I am attempting to aggregate my data to find correlations/patterns, and want to discover how and where data may correlate. Specifically, I want to identify how many times an id (here called 'item') appear together. Is there a way to find how many times each (id) appear together in a row?
This is for a larger data.frame that has already been cleaned and aggregated based on this particular inquiry. In the past, I have tried to apply multiple aggregation, summation and filter functions from packages like 'data.table','dplyr', and 'tidyverse' but cannot quite get what I am looking for.
In section 3(Show some code) I have provided a minimal reproducible example:
set.seed(1234)
random.people<-c("Bob","Tim","Jackie","Angie","Christopher")
number=sample(12345:12350,2000,replace = T)
item=sample(random.people,2000,replace=T)
sample_data <- data.frame(cbind(number,item), stringsAsFactors = FALSE)
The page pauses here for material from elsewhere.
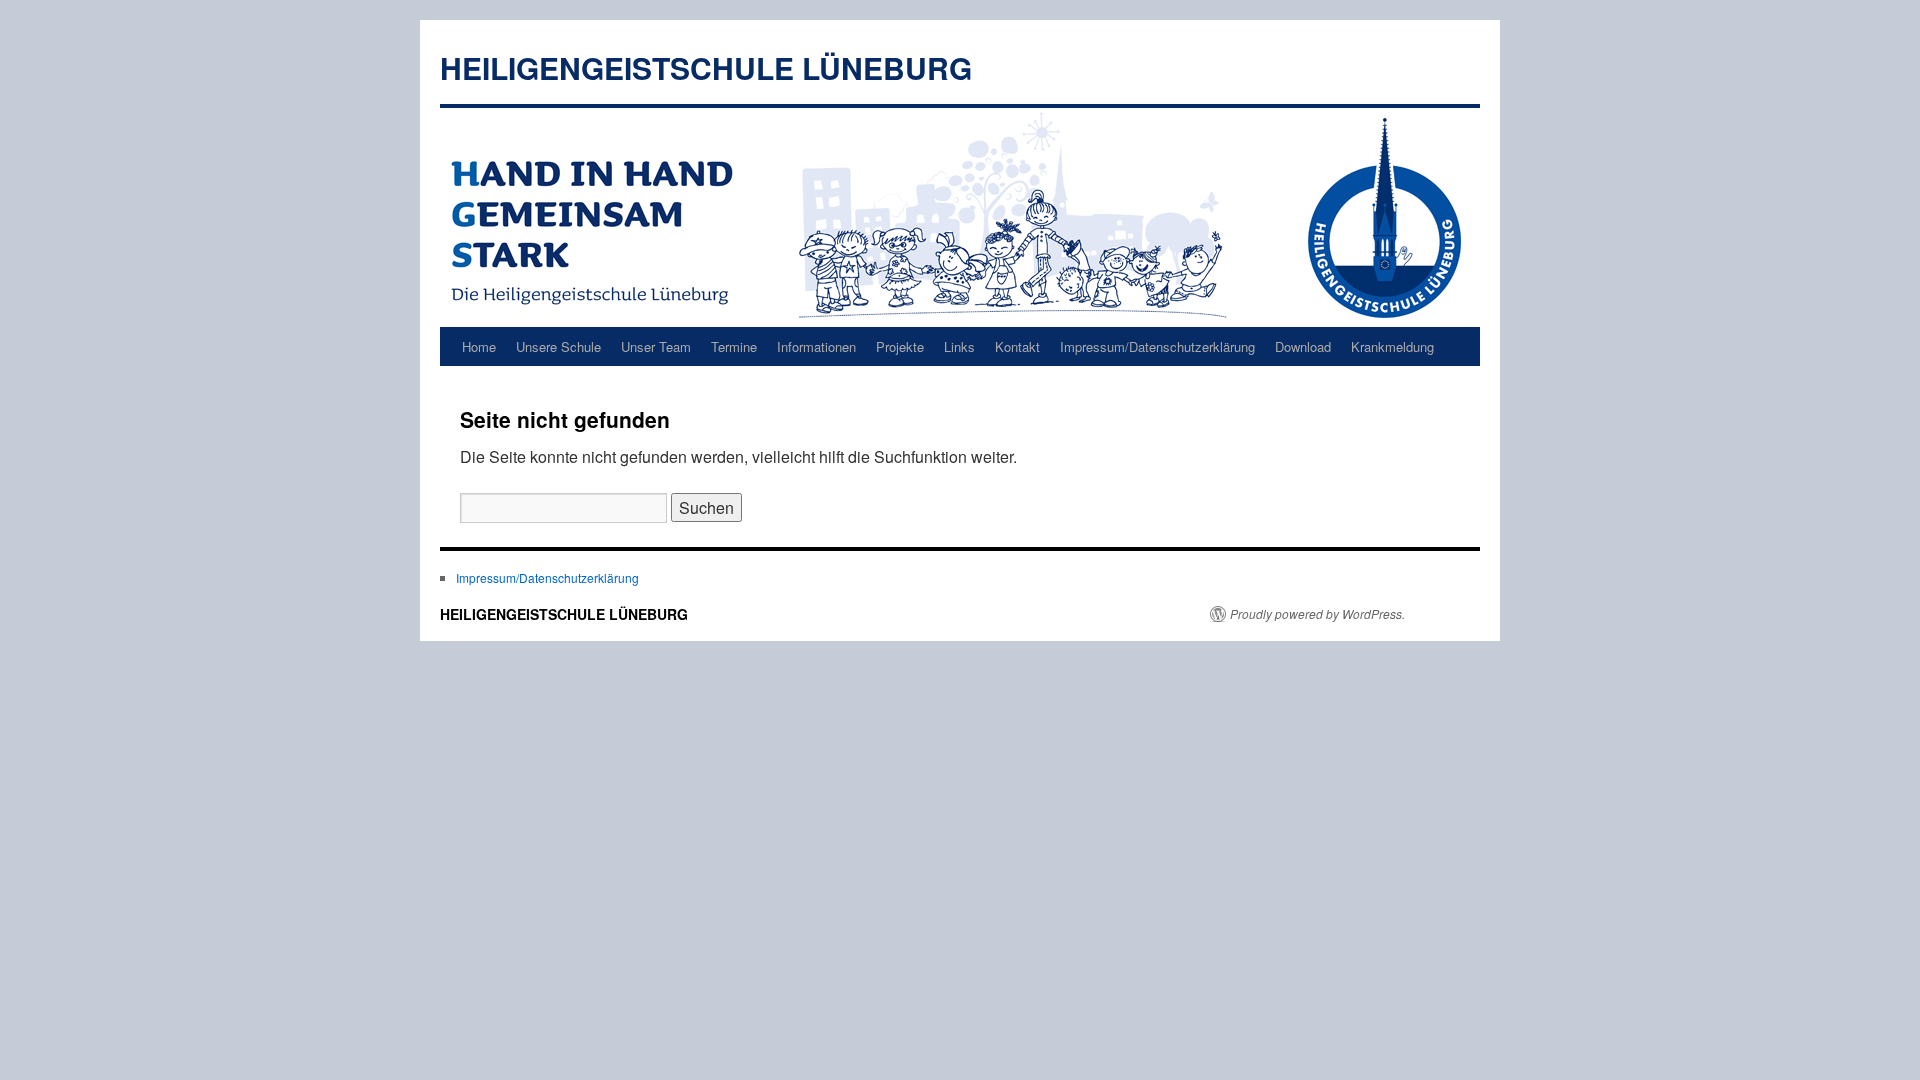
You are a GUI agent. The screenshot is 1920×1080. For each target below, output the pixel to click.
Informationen (816, 346)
Using the examples here,I expected the output to ID all the combinations where names were aggregated to a number and show the n (value) - expecting results to resemble something like:
Pair value
Bob, Tim 2
Bob, Jackie 4
Bob, Angie 0
This output (what I am hoping to get) would tell me that in the entire df, there are 2 times that Bob and Tim and 4 times that Bob and Jackie both have the same number.
but the actual output is:
Error: Each row of output must be identified by a unique combination of keys.
Keys are shared for 2000 rows:
* 9, 23, 37, 164, 170, 180, 211...
Update: I thought of a..creative(?) solution - but hope someone can help with expedting it. I can locate all the numbers (column1) that are shared between two names using the following:
x1<-sample_data %>% dplyr::filter(item=="Bob")
x2<-sample_data %>% dplyr::filter(item=="Tim")
Bob<-x1[,1]
Tim<-x2[,1]
Reduce(intersect, list(Bob,Tim))
output:
[1] "12345" "12348" "12350" "12346" "12349" "12347"
Like I said, this is very time consuming and would require creating a plethora of vectors and intersecting each(e.g. 1 vector for each name) and multiple combinations.